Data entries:
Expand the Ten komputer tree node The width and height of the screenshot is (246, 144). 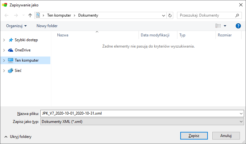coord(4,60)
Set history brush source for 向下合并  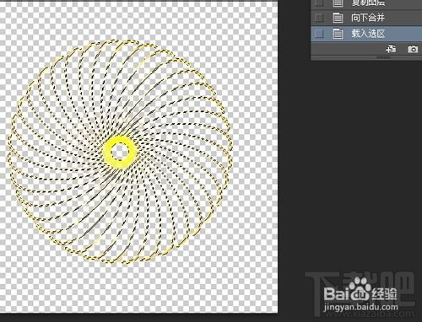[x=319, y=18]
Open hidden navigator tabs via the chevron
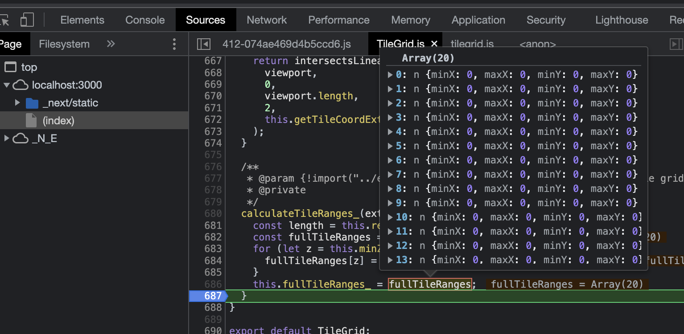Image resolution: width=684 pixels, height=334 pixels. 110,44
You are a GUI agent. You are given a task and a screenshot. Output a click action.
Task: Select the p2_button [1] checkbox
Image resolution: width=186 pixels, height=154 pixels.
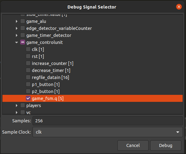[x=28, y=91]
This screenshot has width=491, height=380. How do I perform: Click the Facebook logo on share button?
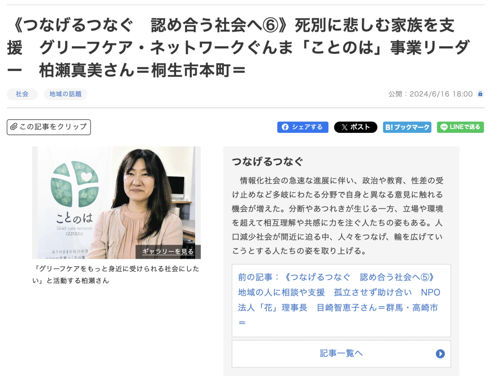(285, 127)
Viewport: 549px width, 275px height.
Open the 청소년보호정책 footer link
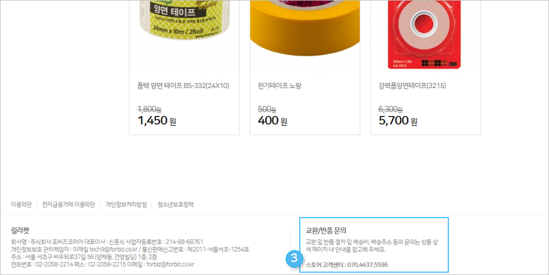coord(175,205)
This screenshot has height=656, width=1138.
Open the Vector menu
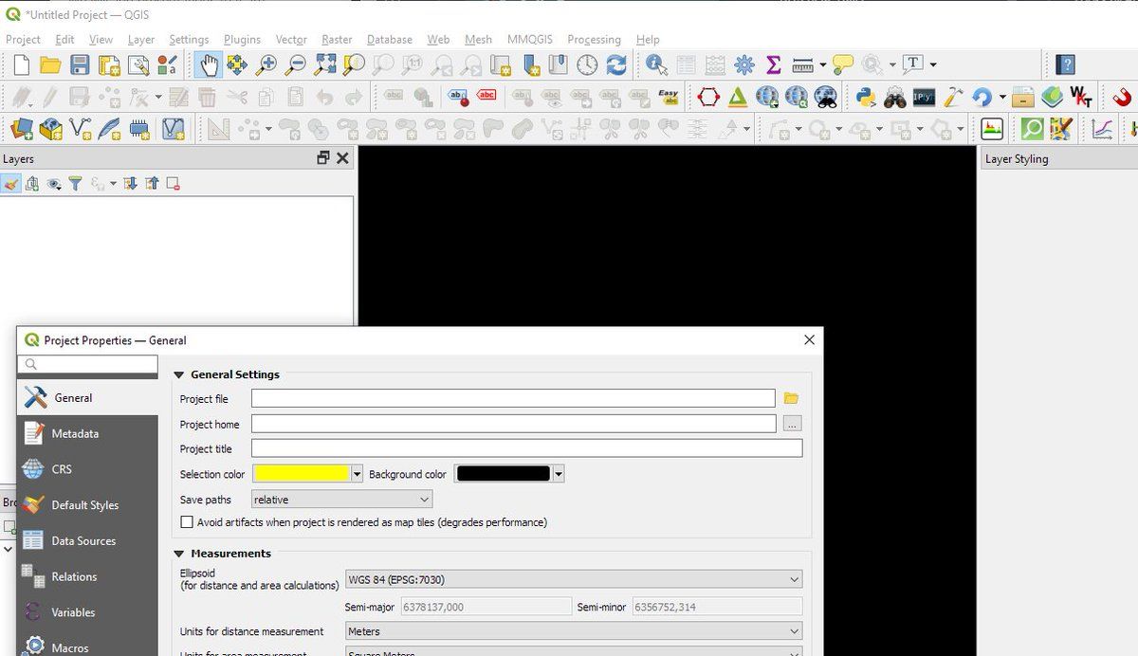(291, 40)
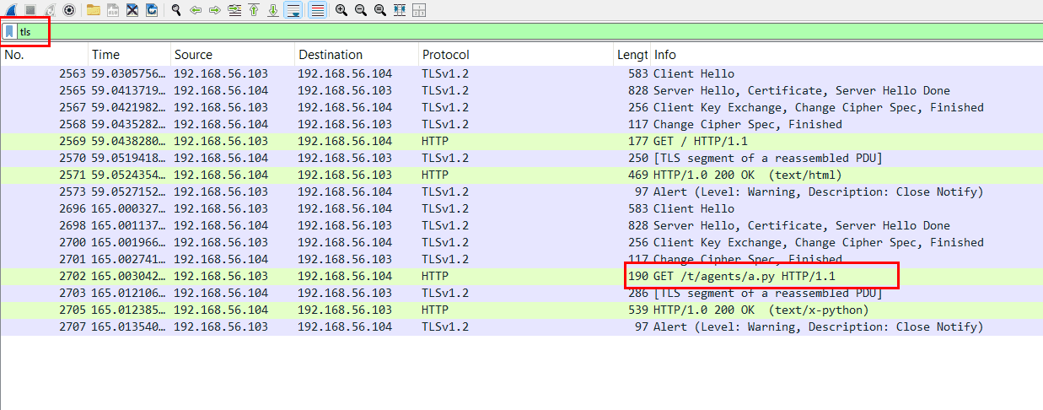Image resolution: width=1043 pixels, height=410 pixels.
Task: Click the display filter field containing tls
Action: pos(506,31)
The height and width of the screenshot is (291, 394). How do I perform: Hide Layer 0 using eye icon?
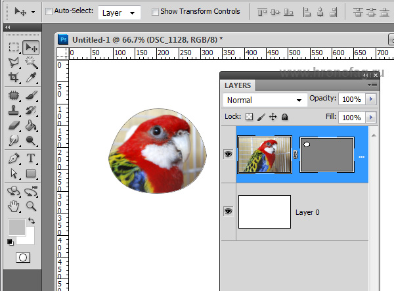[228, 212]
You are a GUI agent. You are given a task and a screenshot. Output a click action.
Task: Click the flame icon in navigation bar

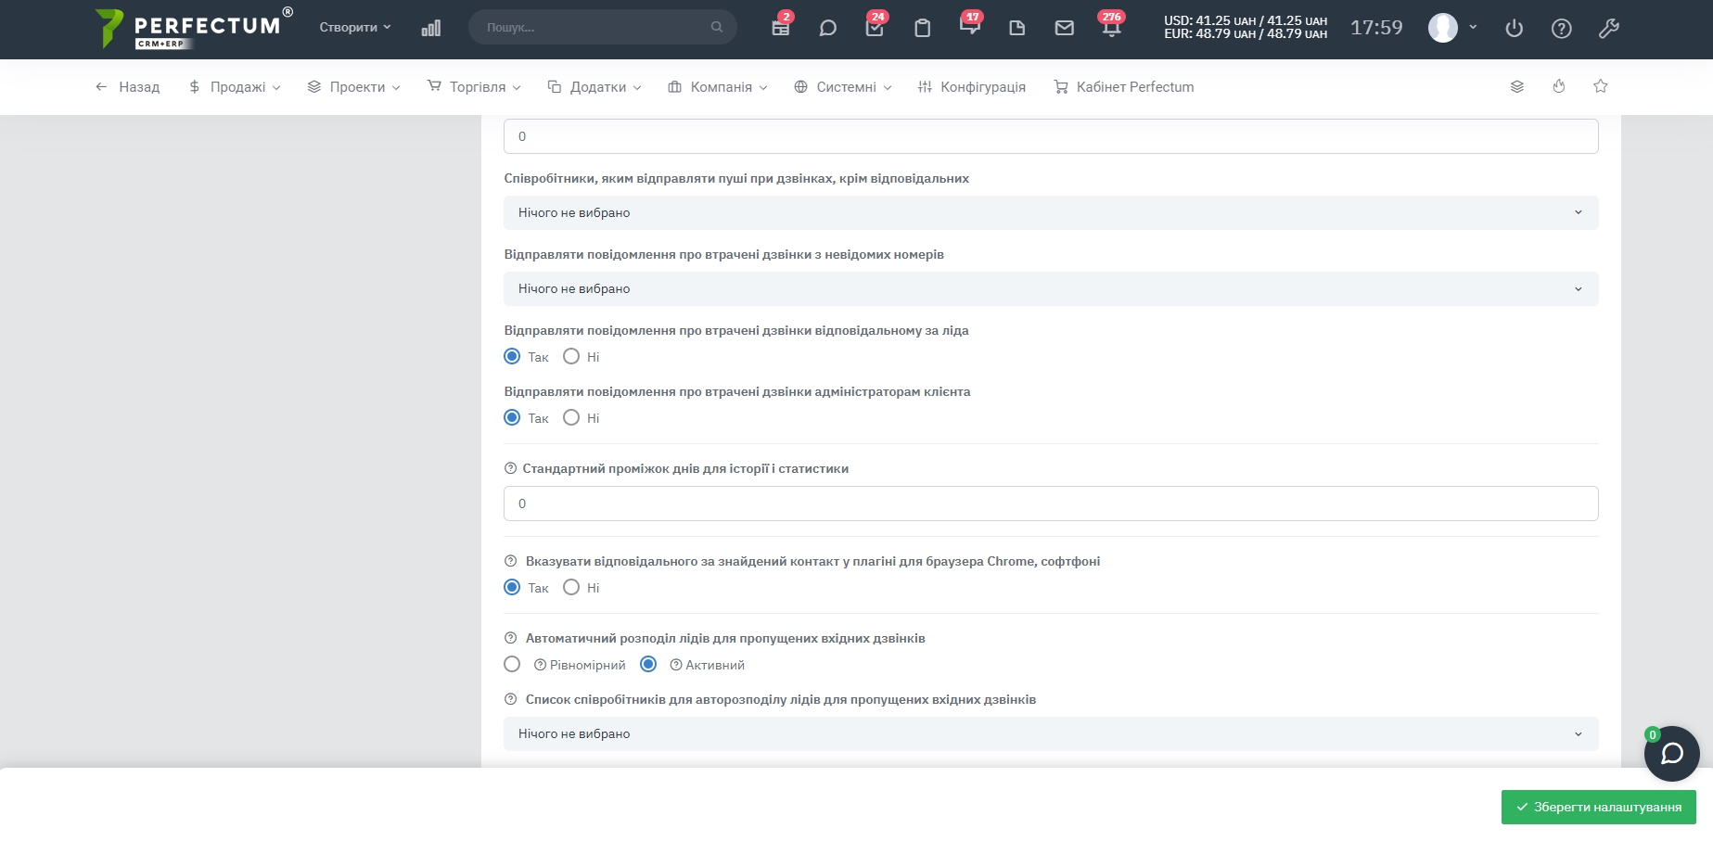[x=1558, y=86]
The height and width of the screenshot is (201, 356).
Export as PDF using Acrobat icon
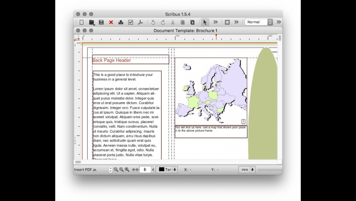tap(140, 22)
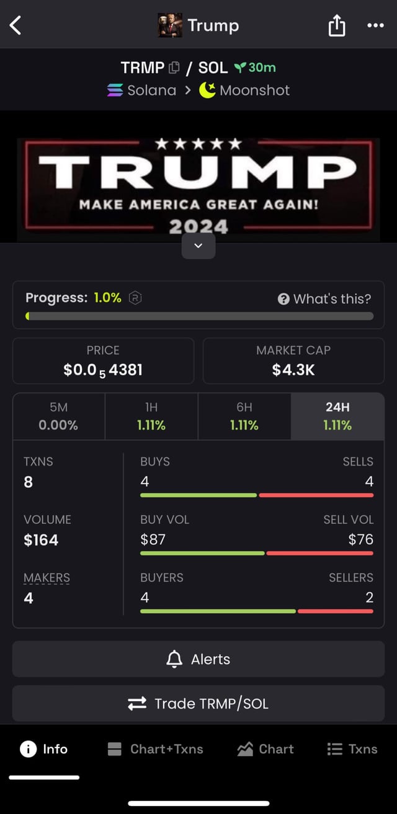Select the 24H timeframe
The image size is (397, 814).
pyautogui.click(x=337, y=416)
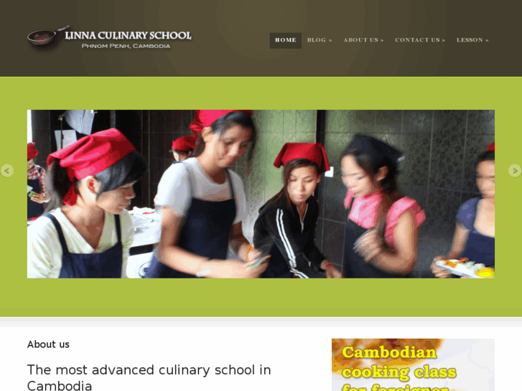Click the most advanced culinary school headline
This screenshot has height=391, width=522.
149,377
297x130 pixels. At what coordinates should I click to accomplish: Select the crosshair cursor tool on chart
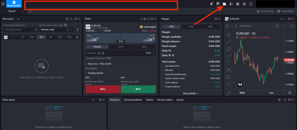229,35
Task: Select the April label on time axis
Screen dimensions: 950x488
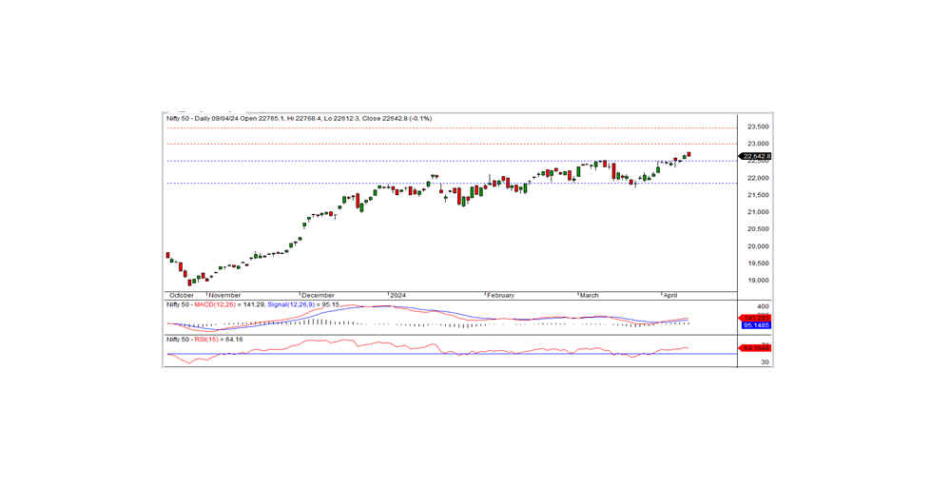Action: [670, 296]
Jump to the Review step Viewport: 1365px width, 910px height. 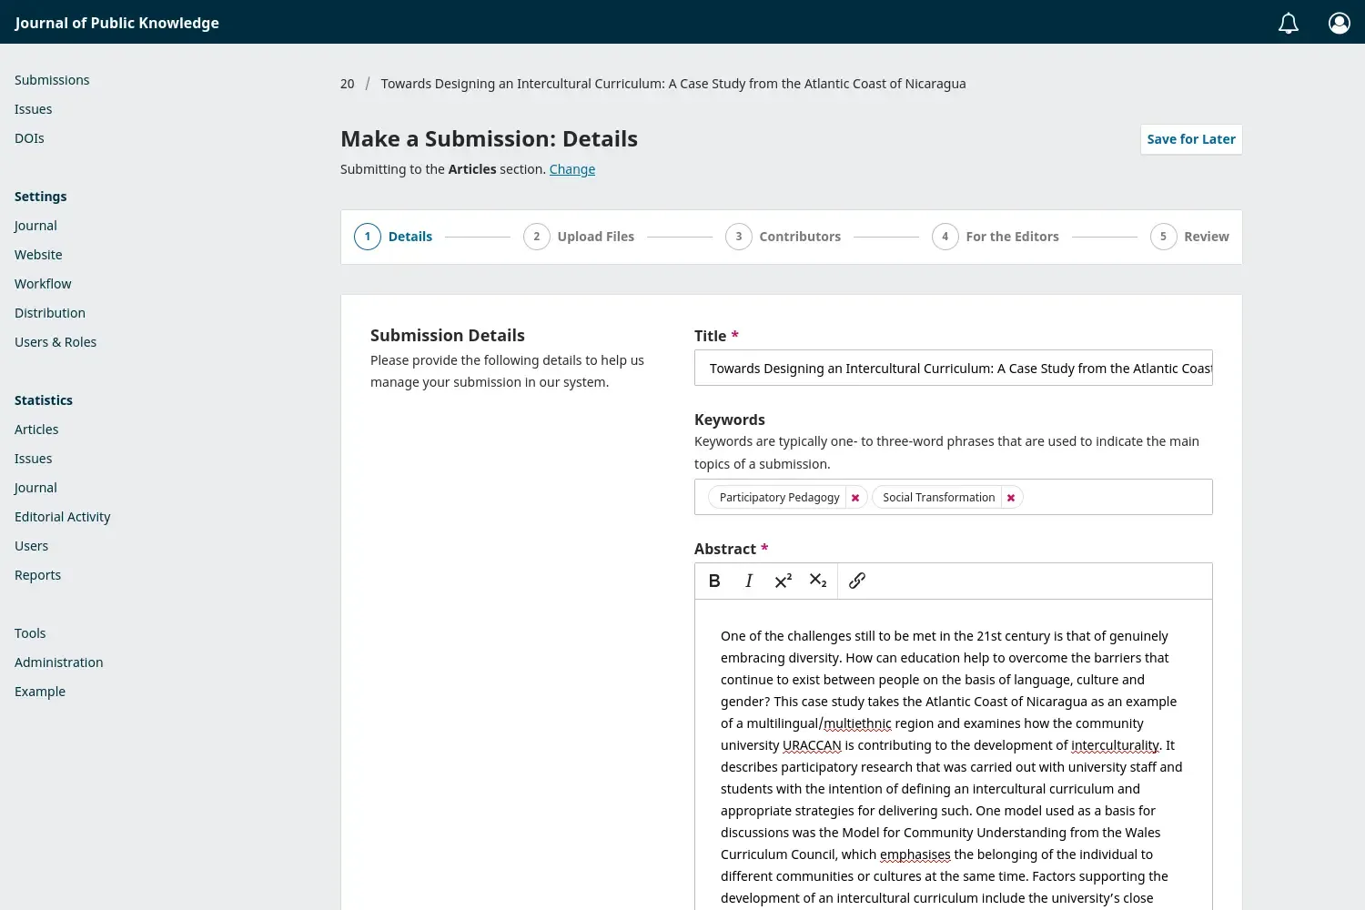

Your goal: From the line with "Task: Click the flame icon in navigation bar" up to and including the line with "The height and width of the screenshot is (201, 356)." above, retype every line exactly and nothing more; leave out the pictures.

Result:
Task: Click the flame icon in navigation bar

[x=1558, y=86]
The height and width of the screenshot is (201, 356).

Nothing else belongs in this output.